“You’re not that old, are you?”
That’s what many people used to say back when Clairol and I kept my graying hair a medium shade of blonde. When I decided to help the environment, and possibly myself, by reducing my use of chemicals, I quit cold turkey and wore my hair au naturel. After that, no one questioned my age. I no longer had to ask for the senior discount – my qualification was obvious.
My older cousin who still colored her hair tried to convince me to do the same. “It would make the color in your face look so much better,” she said. But she failed to change my mind. I accepted the fact that people rarely doubted my age after my hair reverted to gray, but the shocker came after changing dentists.
My dental appointment fell on a hot coastal North Carolina day and the air-conditioned office felt good. After I sat in the examination chair, the twenty-something assistant asked, “Would you like a blanket?”
She held up a blanket appropriate for a cold January night, but not a July afternoon. I had never before been offered a blanket in a doctor’s office.
“No, thank you,” I said.
“It’s really cold in here. Are you sure?”

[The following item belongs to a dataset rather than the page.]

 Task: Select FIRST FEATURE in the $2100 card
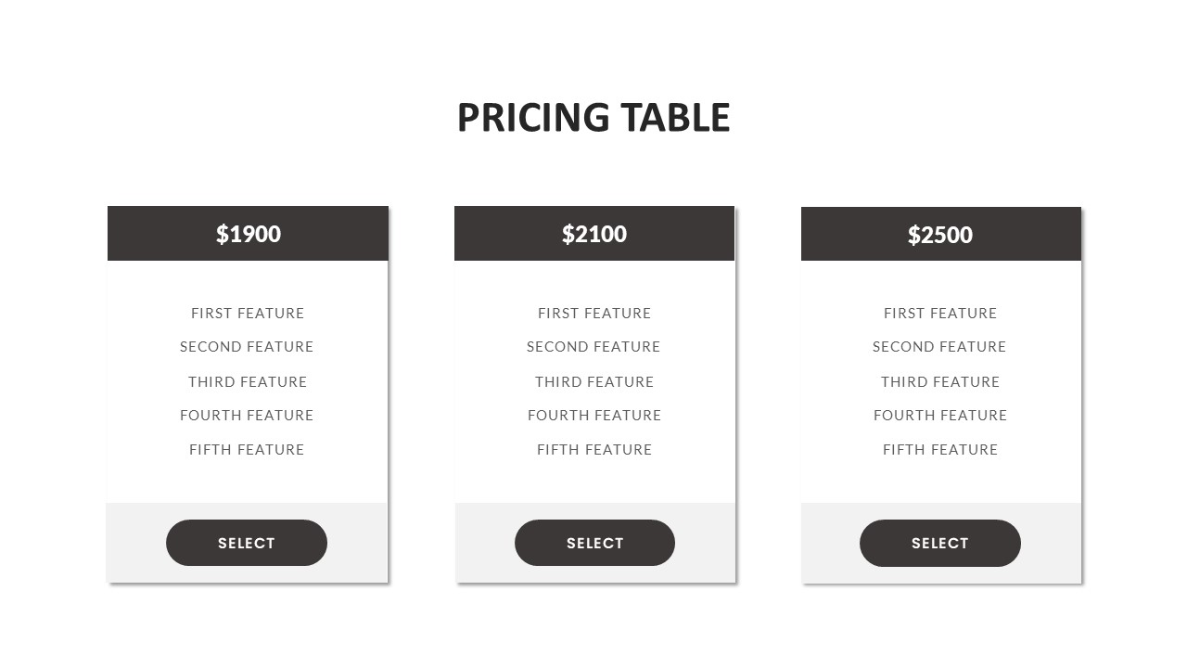click(x=594, y=314)
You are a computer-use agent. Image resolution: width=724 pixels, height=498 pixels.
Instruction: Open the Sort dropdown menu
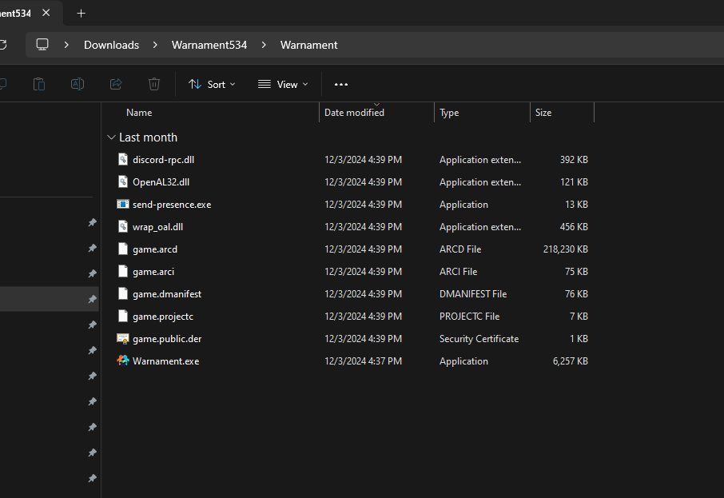click(212, 84)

“Yes, I’m fine.” I may look old to you, I thought, but even at the advanced age of 61, my blood still circulates. And if you think it’s cold in here, why don’t you adjust the thermostat? She put the blanket away.

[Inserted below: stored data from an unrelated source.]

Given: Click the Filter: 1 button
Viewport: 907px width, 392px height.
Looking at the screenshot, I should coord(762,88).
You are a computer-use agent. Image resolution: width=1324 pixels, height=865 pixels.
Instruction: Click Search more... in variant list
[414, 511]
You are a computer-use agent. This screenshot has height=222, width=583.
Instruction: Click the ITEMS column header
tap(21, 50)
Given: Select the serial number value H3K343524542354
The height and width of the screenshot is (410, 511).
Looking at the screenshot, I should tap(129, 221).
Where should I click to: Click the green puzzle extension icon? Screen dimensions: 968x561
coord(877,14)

“Would you like a pillow?” she asked as she tilted the chair back.
First a blanket, now a pillow. Was I supposed to take a nap? I have poor posture and often walk with my head forward, so maybe she thought I would be more comfortable with a pillow. I declined the offer.
Today’s session would be a long one with the dentist doing prep work for a crown. My mind had wandered by the time the novocaine took effect and the thirty-something dentist started working. When she stopped and said something to me, I did not hear her. Great, I thought, now she thinks I can’t hear.

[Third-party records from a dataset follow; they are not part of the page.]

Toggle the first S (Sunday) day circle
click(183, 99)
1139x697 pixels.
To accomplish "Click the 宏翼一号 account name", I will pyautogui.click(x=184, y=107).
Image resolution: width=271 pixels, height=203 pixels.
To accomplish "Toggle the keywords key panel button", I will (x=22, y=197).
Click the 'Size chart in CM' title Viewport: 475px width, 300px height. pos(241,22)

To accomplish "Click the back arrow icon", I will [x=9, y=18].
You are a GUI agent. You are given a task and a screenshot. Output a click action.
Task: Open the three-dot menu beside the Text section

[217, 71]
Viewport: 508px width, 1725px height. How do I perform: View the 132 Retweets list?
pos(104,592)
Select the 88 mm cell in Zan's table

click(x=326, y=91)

“What did you say?” I asked.
“You can relax your jaw. Sometimes people get a cramp when their jaw has been in this position too long.”
My jaw felt fine, and I gave her the benefit of the doubt. Anyone can get a cramp, so she probably says that to everyone. As she leaned over to resume work, I noticed her impeccably applied makeup. Maybe I needed to pay more attention to my appearance.
A short while later, she stopped again and asked if I needed a bathroom break.
“I’m okay,” I said. I knew I had done nothing to give her that impression. What was going on? Did this “forever young” baby boomer really look that old and decrepit? Did I have the mouth of a much older person? I still had all my teeth. Okay, I’m getting my second crown, but the roots are still mine. Doesn’t that count?
A half hour later, she repeated the bathroom question. I resisted the urge to inform her that many of us sixty-something geriatrics can last more than an hour between bathroom visits and just repeated my “no” answer.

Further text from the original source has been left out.